Lianne, though she was warned years earlier by her mother that Keith is one of those men who is “sheer hell on women,” welcomes him into their home. A freelance editor, Lianne also works with Alzheimer’s patients, helping them write down their thoughts twice a week.
At one point the patients write about the planes and about God. Where was God when this happened? they wonder. Meanwhile, Lianne struggles with the idea of God. She wants to disbelieve, “to snuff out the pulse of the shaky faith she’d held for much of her life” because once you believe in God, “then how can you escape, how survive the power of it?”
In one scene Keith returns a briefcase he picked up on the way out of the tower to its owner, an African-American woman named Florence Givens. Their shared experience of escaping death leads to an intimacy that emerges out of their staccato conversation. They need say little, since they know each other through what happened.
Lianne and others are disturbed by the performances of Falling Man, “the puppetry of human desperation, a body’s last fleet breath and what it held.” Justin and his playmates look at the skies for more planes and think Osama bin Laden is a man named Bill Lawton.

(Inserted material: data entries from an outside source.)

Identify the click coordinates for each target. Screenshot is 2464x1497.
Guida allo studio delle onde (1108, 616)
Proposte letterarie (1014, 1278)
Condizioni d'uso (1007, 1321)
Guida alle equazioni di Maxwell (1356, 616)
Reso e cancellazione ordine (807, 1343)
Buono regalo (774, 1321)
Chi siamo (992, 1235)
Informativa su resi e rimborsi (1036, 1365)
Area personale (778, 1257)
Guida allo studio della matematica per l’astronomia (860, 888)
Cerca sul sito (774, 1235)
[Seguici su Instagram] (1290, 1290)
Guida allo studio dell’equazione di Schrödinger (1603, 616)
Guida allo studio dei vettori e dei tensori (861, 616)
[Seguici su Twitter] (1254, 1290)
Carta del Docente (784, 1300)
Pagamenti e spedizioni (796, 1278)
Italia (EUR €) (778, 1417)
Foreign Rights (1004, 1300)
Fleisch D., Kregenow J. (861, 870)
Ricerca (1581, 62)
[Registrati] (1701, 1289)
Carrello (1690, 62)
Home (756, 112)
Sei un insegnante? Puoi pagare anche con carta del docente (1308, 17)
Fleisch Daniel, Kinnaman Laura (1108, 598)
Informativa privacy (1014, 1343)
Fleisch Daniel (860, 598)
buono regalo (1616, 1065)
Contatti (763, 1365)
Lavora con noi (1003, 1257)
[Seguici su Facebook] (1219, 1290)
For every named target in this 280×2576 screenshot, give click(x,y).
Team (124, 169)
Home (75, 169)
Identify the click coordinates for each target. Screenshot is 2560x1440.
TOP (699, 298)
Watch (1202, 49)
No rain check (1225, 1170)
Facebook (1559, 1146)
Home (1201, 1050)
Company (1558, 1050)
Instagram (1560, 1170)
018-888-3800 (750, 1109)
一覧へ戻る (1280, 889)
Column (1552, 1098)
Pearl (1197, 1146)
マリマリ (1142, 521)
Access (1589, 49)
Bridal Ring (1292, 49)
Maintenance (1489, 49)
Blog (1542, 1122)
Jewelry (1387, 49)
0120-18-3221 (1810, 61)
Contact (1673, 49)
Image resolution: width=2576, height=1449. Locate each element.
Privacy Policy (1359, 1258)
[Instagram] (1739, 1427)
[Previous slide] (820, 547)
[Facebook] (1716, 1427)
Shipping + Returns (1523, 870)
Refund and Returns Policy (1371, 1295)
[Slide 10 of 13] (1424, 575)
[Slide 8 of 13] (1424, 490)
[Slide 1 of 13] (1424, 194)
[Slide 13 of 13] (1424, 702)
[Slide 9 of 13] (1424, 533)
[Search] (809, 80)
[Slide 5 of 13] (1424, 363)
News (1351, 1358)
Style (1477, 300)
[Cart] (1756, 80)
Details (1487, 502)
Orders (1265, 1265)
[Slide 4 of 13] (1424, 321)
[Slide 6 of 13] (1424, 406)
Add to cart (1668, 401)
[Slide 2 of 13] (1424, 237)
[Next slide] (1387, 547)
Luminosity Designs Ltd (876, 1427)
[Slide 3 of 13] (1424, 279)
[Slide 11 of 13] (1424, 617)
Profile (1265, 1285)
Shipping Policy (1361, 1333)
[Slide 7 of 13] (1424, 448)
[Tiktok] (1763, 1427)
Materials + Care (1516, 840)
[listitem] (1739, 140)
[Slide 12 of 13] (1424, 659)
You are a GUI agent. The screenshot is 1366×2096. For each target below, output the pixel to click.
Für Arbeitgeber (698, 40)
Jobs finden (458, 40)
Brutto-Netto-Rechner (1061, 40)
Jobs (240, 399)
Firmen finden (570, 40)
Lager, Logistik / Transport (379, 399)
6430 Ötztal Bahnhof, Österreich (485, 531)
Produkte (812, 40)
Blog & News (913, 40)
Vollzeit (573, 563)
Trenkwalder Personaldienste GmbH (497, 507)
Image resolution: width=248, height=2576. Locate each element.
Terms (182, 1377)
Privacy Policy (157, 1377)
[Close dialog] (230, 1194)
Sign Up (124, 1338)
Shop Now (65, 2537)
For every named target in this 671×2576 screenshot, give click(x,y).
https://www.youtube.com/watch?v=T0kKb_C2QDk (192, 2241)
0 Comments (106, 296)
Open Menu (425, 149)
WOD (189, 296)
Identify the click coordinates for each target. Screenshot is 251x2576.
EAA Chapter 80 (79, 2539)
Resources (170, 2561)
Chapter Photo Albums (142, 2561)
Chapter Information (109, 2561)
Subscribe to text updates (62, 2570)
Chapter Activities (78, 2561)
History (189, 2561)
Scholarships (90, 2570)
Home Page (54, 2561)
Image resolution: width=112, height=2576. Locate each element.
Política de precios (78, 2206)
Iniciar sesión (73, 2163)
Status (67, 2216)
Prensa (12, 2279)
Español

As the weeks pass, Keith takes up his old obsession, poker. Two of the men he used to play with died in the towers, so he flies to Las Vegas to play in poker tournaments, comes home for several days, then leaves again for more tournaments, where he senses “a small dawn of tunneled meaning.”
Late in the book, Lianne asks Justin to name the biggest thing he ever learned in school. He answers, “The sun is a star.” To Lianne “it seemed a revelation, a fresh way to think about being who we are, the purest way and only finally unfolding, a kind of mystical shiver, an awakening.”
This is perhaps the closest DeLillo comes to naming some lesson. Throughout the novel he observes characters who live out our nation’s fears and trivial obsessions; the book is filled with small epiphanies from everyday encounters. DeLillo also includes three short chapters that delve into the mind of one of the hijackers. While these sections are perhaps needed for symmetry, they are weaker, less focused and less intimate than the rest of the book.
The strongest element in the novel is DeLillo’s poetic, laconic way of capturing the defining moment of the new century. The image of a man falling from the towers—referencing an actual photo that was later withdrawn from circulation—haunts the book and haunts Lianne; the picture burns “a hole in her mind and heart . . . he was a falling angel and his beauty was horrific.”